Dataset entries:

= Beginning of Section =

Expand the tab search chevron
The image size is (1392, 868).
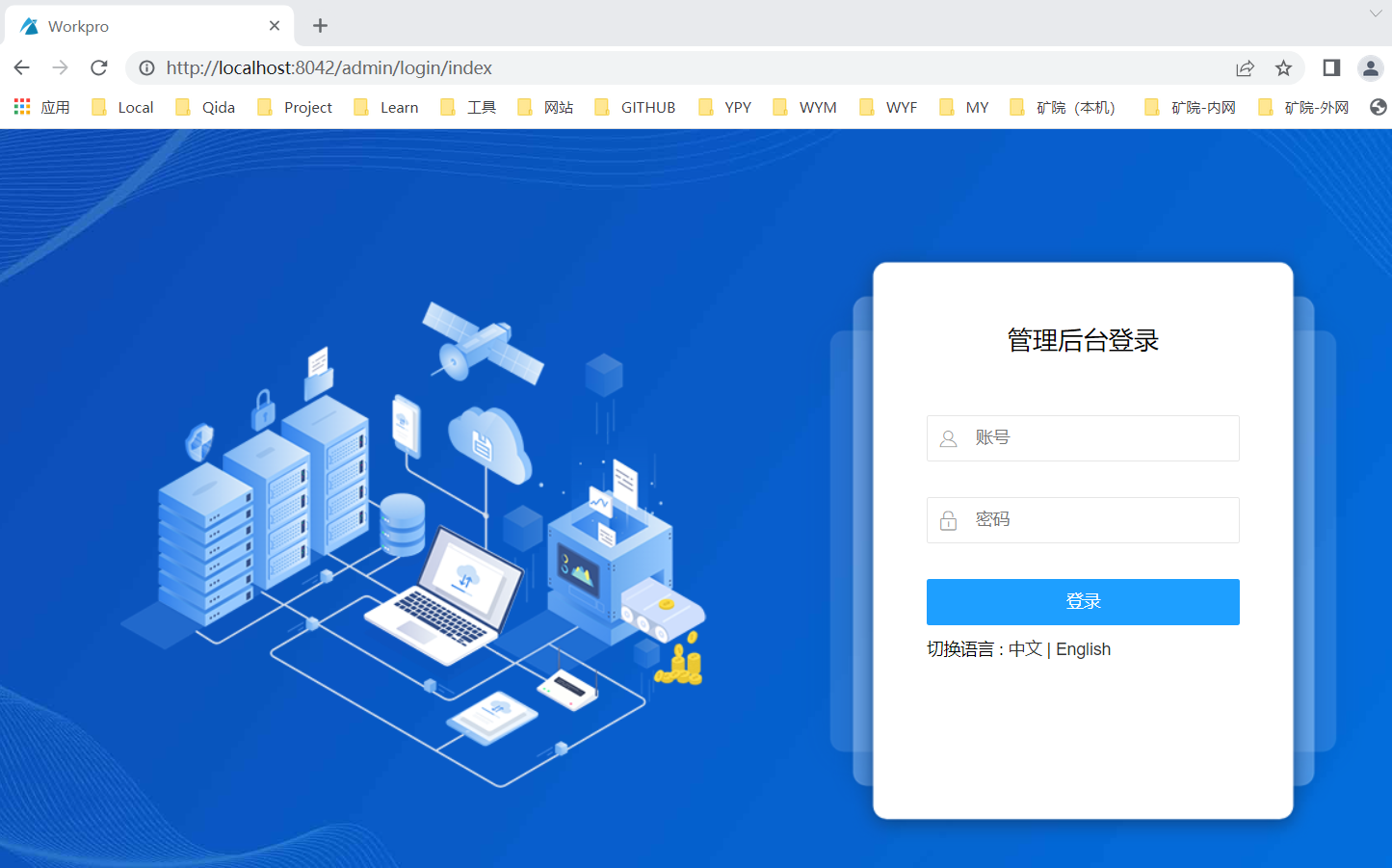[x=1376, y=13]
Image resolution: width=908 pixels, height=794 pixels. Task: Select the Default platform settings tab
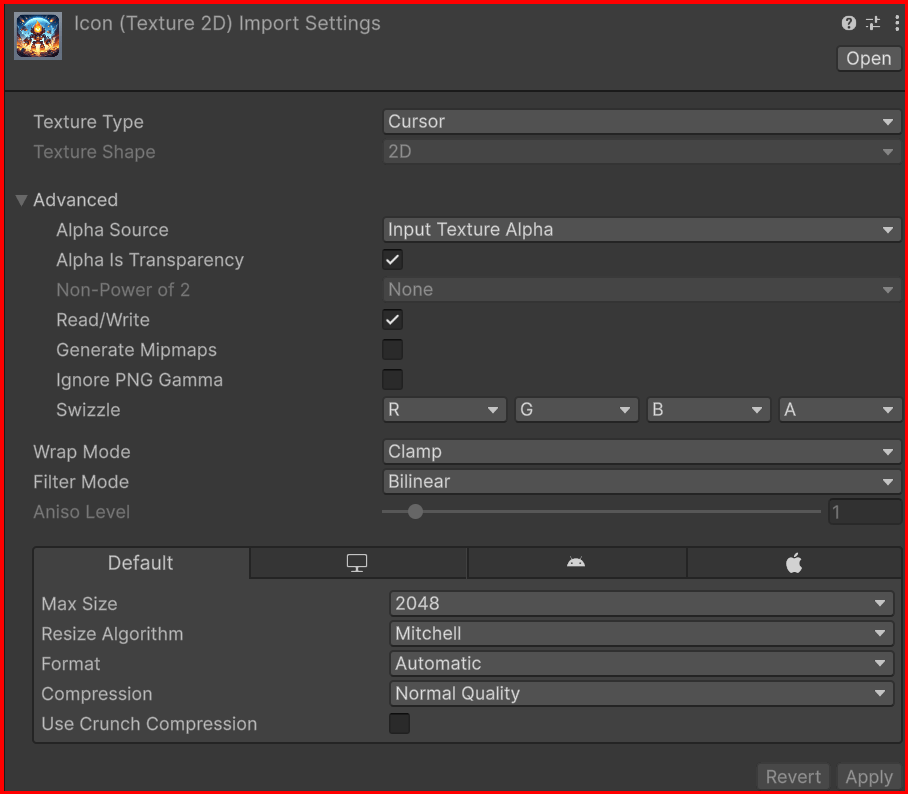pyautogui.click(x=141, y=563)
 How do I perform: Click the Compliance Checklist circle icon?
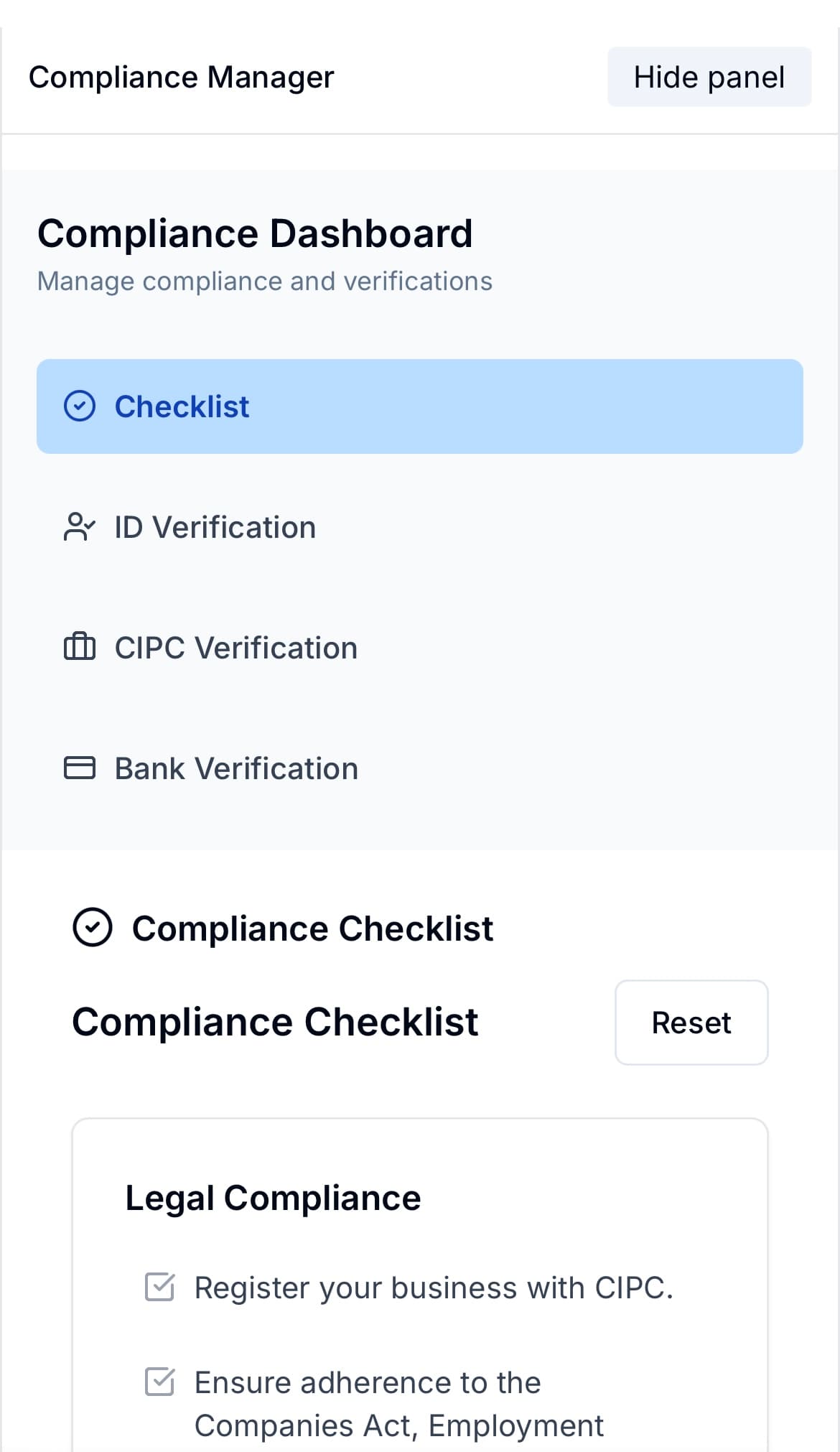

= End of Section =

YOUR OBJECTIVE ::
Copy the lines exactly. Start at the line with "Image resolution: width=908", end at the last line above, include both, and omit all pictures.

SOLUTION TO THIS PROBLEM ::
Image resolution: width=908 pixels, height=794 pixels. Task: Select the Default platform settings tab
pyautogui.click(x=141, y=563)
 How do I perform: Click the Compliance Checklist circle icon?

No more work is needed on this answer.